課題指示 A :: 自己決定についての文章では、狭い自分の枠をひろげ、自由の世界へと導いてくれるものは何だと述べられていますか。
課題指示 B :: 自己決定についての文章を、最後の文の後から書き継いでください。

与えられた文章 ::
-=-=-=-=-

それに、人間にとって生きている瞬間瞬間を
選択の連続だと捉えるなら、
選択に至るまでのさまざまな経緯があったとしても
最終的にその判断と行動を決めているのは
その人自身であることに他ならず、
自分で決めずに生きている人など
この世には1人もいない。
結局、自分のアタマで考える狭い範囲のなかで、
自分がやりたいとおもっていることを
やりたいようにやっているだけでは、
自己決定力は育たないだろうし、
そうした狭い自分の枠をひろげ、
自由の世界へと導いてくれるのは、
自分と異質な〝他者〟の存在にほかならない。
だから、「自分のやりたいことは何か?」なんて
自分ひとりでどんなに考えてもわからないし、
やりたいことを探すのに時間を割くぐらいなら、
やりたい、やりたくないに関わらず、
まわりからのいかなる求めに対してでも
スッと応じられる自分になったほうがいい。

-=-=-=-=-

提供された行 ::
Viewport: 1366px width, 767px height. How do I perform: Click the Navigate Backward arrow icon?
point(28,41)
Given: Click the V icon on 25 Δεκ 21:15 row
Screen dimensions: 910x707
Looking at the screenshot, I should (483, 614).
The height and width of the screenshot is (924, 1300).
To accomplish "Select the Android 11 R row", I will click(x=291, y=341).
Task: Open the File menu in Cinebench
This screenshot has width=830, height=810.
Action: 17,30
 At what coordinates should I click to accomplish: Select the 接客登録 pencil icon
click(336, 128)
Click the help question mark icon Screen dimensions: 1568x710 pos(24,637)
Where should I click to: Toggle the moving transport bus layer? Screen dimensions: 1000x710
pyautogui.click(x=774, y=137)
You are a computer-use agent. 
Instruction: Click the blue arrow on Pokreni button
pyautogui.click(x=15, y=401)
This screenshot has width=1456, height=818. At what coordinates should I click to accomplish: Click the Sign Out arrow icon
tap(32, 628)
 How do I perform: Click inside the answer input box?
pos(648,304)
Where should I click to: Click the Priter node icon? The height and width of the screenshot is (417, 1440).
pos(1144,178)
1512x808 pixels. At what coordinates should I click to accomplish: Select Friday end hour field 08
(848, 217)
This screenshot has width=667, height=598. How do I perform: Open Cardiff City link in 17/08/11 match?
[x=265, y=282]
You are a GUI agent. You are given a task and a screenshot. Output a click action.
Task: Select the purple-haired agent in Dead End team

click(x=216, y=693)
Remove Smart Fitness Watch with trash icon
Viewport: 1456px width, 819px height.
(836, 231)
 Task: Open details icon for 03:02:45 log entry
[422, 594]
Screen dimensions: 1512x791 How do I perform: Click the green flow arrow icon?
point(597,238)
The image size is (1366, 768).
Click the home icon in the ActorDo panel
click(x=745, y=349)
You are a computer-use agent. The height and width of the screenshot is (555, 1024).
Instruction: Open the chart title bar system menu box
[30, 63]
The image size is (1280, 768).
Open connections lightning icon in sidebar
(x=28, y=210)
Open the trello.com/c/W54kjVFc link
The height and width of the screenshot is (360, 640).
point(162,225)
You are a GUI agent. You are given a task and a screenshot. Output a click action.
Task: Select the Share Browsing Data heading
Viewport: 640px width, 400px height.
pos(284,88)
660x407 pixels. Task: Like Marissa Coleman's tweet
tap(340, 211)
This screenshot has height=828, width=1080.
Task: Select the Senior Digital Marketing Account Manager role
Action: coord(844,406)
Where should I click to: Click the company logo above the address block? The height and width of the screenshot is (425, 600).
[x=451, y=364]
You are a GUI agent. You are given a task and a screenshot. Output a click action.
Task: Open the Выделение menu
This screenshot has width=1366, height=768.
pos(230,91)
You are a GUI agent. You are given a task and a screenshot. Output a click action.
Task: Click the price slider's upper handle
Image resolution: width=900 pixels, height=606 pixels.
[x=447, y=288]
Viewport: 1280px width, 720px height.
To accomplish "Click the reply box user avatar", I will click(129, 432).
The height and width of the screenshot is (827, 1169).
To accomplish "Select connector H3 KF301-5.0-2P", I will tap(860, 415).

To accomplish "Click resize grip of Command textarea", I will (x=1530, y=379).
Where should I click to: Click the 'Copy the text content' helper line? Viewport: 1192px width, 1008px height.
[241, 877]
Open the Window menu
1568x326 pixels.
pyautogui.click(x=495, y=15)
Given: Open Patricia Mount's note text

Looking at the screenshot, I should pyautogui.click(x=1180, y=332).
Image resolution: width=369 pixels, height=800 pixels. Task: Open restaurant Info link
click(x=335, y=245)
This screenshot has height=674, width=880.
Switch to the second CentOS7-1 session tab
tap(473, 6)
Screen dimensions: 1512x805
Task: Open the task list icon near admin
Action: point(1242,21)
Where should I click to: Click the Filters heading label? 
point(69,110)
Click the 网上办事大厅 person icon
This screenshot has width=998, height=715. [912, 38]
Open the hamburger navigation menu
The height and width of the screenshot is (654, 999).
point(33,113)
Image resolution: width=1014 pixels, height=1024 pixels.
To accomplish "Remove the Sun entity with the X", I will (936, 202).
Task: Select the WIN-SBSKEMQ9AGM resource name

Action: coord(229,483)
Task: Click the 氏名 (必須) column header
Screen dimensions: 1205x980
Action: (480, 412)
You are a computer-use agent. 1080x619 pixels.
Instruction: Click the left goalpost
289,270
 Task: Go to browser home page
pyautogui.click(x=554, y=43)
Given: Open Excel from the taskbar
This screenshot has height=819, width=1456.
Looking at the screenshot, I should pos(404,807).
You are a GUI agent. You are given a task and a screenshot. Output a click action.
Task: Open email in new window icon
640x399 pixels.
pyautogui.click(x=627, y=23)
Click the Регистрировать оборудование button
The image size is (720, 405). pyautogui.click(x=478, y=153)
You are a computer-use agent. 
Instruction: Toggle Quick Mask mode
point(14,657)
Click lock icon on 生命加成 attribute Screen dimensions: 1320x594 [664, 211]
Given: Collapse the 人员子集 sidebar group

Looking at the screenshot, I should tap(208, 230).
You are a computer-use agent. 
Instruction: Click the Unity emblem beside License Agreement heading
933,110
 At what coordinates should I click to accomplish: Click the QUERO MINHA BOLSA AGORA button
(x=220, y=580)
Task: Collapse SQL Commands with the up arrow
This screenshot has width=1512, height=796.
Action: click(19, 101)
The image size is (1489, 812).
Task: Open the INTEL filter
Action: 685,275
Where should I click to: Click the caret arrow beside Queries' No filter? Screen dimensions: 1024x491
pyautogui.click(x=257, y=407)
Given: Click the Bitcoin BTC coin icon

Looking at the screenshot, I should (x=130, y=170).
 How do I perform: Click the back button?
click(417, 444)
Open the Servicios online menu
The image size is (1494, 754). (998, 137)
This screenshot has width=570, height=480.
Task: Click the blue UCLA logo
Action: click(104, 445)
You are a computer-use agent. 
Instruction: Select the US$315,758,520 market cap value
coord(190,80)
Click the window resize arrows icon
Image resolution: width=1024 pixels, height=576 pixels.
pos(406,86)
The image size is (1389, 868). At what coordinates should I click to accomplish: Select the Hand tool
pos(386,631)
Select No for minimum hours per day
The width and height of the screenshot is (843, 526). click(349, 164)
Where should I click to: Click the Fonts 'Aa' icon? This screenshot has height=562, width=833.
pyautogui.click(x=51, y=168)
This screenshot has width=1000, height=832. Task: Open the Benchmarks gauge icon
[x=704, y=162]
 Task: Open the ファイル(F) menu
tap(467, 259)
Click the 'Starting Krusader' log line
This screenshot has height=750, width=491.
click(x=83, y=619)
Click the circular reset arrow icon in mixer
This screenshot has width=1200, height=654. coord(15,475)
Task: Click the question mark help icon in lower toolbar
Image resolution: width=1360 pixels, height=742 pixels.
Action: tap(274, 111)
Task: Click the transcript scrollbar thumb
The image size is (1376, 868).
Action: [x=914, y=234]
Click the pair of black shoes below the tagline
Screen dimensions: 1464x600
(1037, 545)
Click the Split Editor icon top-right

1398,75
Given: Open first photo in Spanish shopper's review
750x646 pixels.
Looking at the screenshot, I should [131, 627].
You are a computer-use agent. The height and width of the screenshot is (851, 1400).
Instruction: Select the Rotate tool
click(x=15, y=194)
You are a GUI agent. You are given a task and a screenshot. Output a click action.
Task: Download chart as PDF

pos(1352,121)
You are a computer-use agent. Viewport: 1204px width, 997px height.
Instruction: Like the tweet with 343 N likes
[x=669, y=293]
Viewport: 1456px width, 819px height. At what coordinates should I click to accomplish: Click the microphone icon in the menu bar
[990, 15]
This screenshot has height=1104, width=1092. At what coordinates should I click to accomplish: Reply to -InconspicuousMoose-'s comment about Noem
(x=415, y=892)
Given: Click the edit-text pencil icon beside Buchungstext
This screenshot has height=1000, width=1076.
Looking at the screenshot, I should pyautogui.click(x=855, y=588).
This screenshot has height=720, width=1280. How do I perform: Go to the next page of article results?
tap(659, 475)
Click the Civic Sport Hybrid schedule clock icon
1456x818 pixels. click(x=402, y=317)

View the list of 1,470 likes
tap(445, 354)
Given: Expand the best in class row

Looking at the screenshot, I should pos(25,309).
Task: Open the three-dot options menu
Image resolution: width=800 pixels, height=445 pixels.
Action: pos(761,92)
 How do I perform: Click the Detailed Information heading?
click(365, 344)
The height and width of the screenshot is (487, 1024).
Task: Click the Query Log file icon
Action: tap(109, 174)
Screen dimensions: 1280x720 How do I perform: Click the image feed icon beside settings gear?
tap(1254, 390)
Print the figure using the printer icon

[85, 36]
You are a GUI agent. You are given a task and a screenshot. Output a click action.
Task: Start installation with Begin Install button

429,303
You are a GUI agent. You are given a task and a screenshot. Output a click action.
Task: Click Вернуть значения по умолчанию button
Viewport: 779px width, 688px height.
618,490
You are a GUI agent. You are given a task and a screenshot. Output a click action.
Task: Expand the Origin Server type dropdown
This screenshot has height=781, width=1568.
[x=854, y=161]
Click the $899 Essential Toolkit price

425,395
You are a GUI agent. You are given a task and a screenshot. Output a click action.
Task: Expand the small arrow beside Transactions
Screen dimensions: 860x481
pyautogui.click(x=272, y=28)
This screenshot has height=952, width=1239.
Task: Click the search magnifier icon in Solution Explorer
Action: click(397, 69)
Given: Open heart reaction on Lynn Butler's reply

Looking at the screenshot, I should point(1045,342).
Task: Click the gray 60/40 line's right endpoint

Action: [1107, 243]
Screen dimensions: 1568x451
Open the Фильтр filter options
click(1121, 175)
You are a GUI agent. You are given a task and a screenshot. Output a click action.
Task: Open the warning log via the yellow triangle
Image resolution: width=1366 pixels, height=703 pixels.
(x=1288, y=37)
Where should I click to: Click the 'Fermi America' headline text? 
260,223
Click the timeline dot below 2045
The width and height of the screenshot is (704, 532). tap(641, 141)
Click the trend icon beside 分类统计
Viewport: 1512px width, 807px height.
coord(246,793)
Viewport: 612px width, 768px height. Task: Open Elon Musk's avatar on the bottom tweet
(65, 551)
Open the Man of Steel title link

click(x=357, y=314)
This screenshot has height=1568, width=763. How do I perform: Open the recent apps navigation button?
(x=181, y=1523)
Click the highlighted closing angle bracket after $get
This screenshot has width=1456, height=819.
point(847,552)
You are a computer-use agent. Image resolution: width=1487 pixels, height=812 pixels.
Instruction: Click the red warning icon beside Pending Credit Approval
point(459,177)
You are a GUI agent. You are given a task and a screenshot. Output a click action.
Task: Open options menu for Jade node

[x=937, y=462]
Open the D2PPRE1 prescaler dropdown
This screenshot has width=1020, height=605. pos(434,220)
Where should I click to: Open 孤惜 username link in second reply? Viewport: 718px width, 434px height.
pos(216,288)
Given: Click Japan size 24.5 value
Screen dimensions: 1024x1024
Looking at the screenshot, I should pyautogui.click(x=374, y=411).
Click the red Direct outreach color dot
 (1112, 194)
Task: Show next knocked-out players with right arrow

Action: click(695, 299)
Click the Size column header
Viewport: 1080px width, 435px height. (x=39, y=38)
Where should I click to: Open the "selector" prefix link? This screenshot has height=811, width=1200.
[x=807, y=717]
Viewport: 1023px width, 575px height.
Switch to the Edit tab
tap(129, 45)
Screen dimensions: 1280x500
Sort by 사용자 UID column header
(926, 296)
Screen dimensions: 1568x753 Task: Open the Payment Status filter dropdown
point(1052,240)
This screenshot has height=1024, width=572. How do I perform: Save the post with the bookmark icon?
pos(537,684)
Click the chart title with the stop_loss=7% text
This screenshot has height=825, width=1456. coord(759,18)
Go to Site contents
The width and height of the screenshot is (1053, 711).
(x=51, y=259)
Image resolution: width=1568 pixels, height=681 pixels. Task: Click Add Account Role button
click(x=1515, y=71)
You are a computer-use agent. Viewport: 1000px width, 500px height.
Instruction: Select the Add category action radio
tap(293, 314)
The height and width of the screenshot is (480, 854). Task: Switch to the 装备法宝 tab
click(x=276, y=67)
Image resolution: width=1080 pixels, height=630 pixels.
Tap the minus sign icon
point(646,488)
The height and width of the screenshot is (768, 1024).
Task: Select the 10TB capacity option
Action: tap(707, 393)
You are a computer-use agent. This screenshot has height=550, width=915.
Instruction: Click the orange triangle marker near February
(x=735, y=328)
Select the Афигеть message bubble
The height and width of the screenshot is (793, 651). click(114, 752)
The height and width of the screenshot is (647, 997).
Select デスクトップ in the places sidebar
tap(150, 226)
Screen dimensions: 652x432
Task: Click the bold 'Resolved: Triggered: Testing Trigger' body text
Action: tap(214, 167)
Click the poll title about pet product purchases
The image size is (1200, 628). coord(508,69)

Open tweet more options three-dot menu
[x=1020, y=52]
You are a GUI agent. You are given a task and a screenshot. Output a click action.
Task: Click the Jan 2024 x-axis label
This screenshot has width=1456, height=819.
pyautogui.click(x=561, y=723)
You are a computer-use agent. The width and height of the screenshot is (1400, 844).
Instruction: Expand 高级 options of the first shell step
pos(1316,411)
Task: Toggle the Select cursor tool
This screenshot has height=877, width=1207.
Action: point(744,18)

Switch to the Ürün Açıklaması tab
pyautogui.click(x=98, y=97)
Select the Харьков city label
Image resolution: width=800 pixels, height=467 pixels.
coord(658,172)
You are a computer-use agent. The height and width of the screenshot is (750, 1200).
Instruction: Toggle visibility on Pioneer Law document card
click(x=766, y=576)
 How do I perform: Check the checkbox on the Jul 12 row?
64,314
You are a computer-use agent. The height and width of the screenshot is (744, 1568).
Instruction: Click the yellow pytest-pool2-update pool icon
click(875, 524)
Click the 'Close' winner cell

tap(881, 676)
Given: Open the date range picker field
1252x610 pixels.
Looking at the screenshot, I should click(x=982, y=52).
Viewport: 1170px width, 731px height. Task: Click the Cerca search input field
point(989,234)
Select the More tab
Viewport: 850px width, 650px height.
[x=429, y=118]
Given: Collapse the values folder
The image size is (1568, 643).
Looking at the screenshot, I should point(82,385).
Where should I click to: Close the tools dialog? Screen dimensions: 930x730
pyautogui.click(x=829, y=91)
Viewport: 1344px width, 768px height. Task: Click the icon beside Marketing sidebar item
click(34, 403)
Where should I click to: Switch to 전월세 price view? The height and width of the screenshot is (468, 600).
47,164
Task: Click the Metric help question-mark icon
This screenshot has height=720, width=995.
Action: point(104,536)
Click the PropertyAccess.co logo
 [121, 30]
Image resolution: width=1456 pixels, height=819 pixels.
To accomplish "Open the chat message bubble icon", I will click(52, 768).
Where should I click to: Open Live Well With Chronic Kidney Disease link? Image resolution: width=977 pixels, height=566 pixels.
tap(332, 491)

-=-=-=-=-

解答 A :: 自分と異質な〝他者〟の存在です。

解答 B ::
よって、自分のやることを自分で選ばず、
自分ひとりだけで決めないことでこそ、
その人の自己決定力は磨かれ、
自由への道が開かれていくのだ。(2015.7.7)
※井上淳之典のつぶやき考現学 No.65
COMMENT:
よく、自分のやりたいことをやるのが
大事だと言われるんですが、
たしかに、そうした姿勢が
その人の可能性を拓くこともあるでしょう。
でも、もしその「やりたいこと」というものが、
過去に経験した範囲内だけであったり、
その人が頭の中で意識している範囲の
「やりたいこと」であったのなら、
それには大きな疑問が残ります。
現実に、かつての自分に
見えていなかったことが見えるようになったり、
気づかなかったことに気づくことが起こるのは、
他者との関わりがきっかけとなることが
少なくないからです。
人間にとって生きている瞬間瞬間を
選択の連続だと捉え
自分で決めずに生きている人など
この世には1人もいないとするなら、
なぜ、敢えてわたしたちは
「自己決定」とか
「自己決定権」ということを
問題にしようとするのか
考える必要があるのではないかと。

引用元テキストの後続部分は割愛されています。